L’atmosfera è conviviale nel piccolo spazio espositivo presso i vecchi Docks Dora. Tutti salutano tutti. C’è un alto concentrato di pittori, fotografi, critici, amici ma non solo. La gente gira per la sala, scrutando le immagini un po’ enigmatiche affisse alle pareti, dell’artista croato, frutto di sovrapposizioni e trasparenze, di fissaggi e riprese, di continua commistione tra fermo immagine e fotografia, con un risultato finale che mescola corpi e cose e probabilmente ha un termine nel momento in cui combacia con la sensibilità dell’artista, piuttosto che con un concetto predefinito.
Il pubblico sembra desideroso di vedere la proiezione. C’è curiosità raddoppiata dall’interesse a visionare i lavori di Darko, e al contempo quello degli artisti cui i video sono dedicati e che, come periodo di realizzazione, abbracciano un lustro, dalle immagini su Cotza girate nel 1994 a quelle su Anna Comba del 1999.

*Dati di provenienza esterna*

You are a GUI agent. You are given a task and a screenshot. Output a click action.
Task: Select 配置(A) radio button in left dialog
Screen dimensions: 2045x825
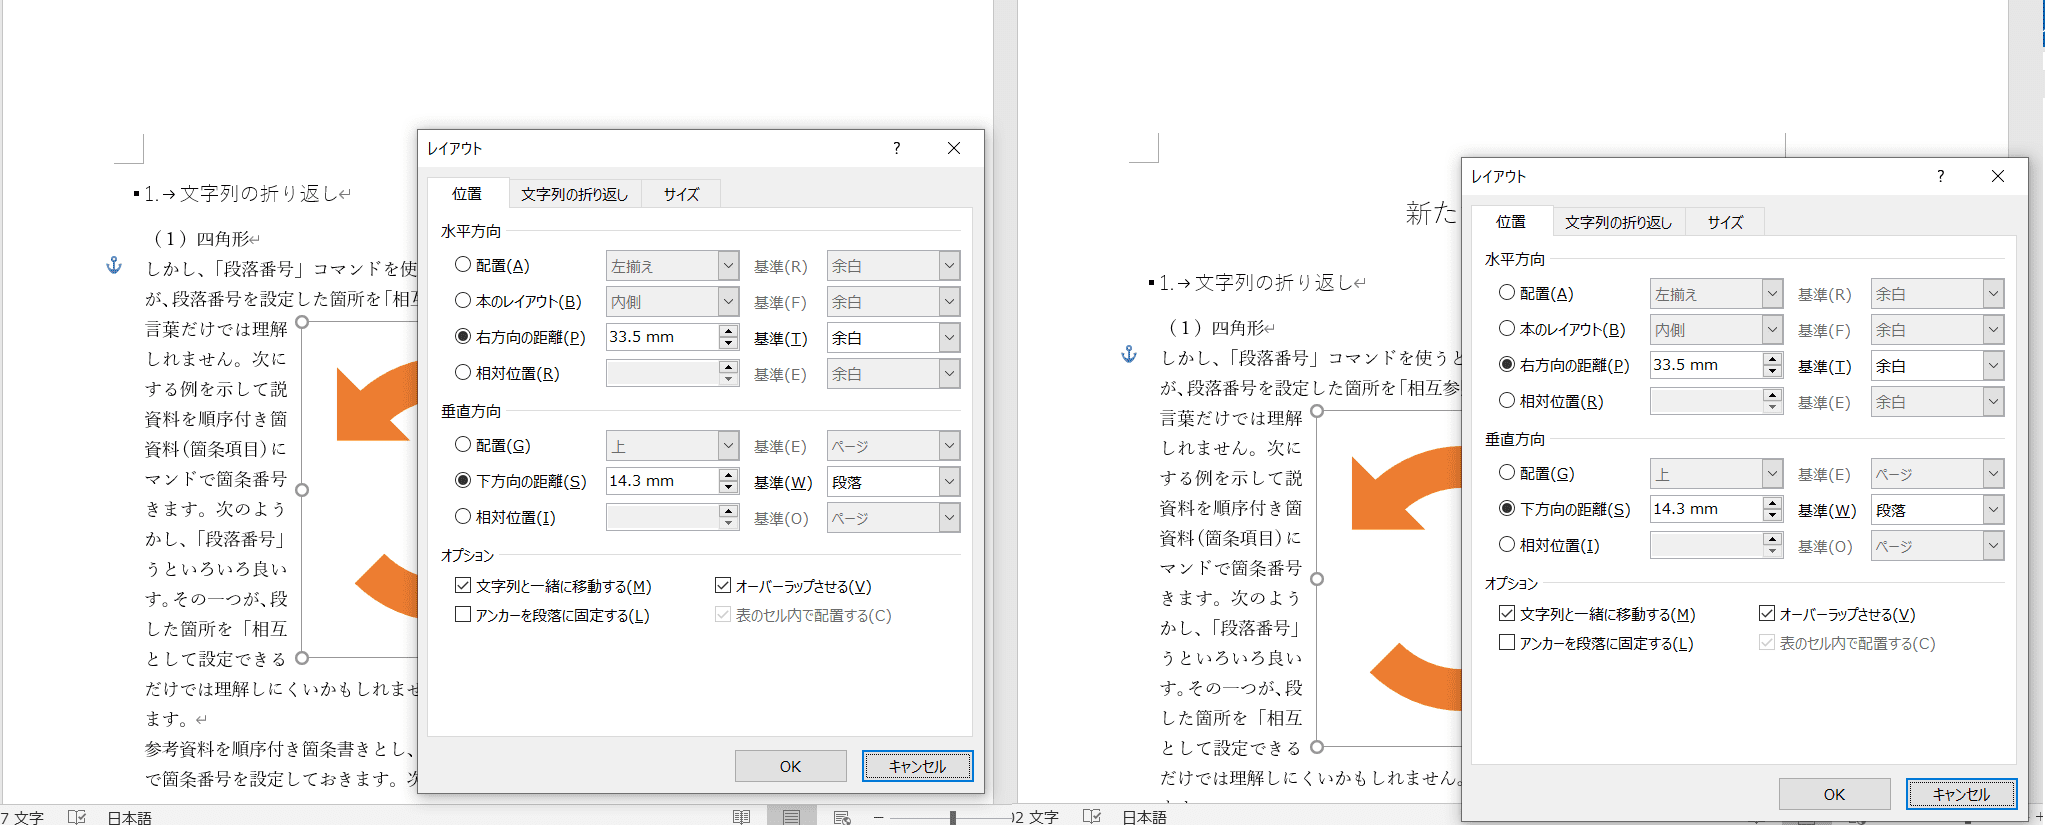pyautogui.click(x=463, y=265)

Ciò che accomuna i video per generi è la presenza/assenza dell’artista in persona ma è la sola similitudine tra alcuni di essi.
Nel video dedicato a Paola Cotza, intitolato “Icaro”, il tono è sommesso quanto le musiche di Valerio Tedeschi che accompagnano le immagini, che si dipanano lente e senza strappi. Dietro una valigia di plexiglas, sfilano le opere dell’artista, accompagnate da alcuni versi di Ovidio. L’ultima immagine è nuovamente sulla valigia trasparente, posta davanti al nulla.
Cambia il soggetto e cambia radicalmente il ritmo. Le immagini diventano veloci, quasi frenetiche, la musica è martellante. Sono flash in bianco e nero sulle opere di Giulia Caira intitolato semplicemente Caira, del 1995.
Nella proiezione successiva c’è un nuovo cambiamento. Lo stile appare quasi documentaristico. In “Appunti in sonata libera” del 1996, alle immagini di Giorgio Ciam si sovrappongono scritte didascaliche con versi ed intenti dello stesso artista che si alternano alle opere – figure di persone senza volto. C’è Tom Waits in sottofondo, appropriatissimo.
Altro video, altro stile. Nel “San Sebastiano 2099 anima di carne” su Anna Comba, esso diventa quasi cinematografico. Darko sembra raccontare una storia in cui l’artista, partendo dal disordine di un mercato di Porta Palazzo ormai dismesso, va in cerca di spazi aperti e li trova in riva al fiume Po, dove gioca a disporre le opere dedicate al suo santo moderno – la performance era in piena antitesi con la claustrofobica Artissima del Lingotto. Poetica l’immagine della deposizione sul fiume, del lungo telone con le immagini in serie.
Nell’ultimo video – “Genetica 2093” del 1998 su Sergio Ragalzi – l’ennesima mutazione. L’ambientazione è surreale. Ronzio di mosche e immagini dell’artista con la maschera antigas. Forme di plastica distese in terra, cominciano lentamente a gonfiarsi, prendendo sembianze simili a feti giganteschi e deformi. Anche alle pareti, opere con animali mutanti, sorta di scimmie/leopardo. La musica dei R.E.M. sfuma con le immagini, ancora ronzio di mosche, maschera antigas, ancora feti. Poi un respiro affannoso e i feti cominciano a sgonfiarsi.
É un improbo compito raccontare a parole e in così breve spazio, immagini che vanno viste dal vivo e percepite nel contesto più adeguato. Sul video o sullo schermo a parete. Non mi resta che consigliarvi di non perdere Darko alla sua prossima uscita. Buona visione.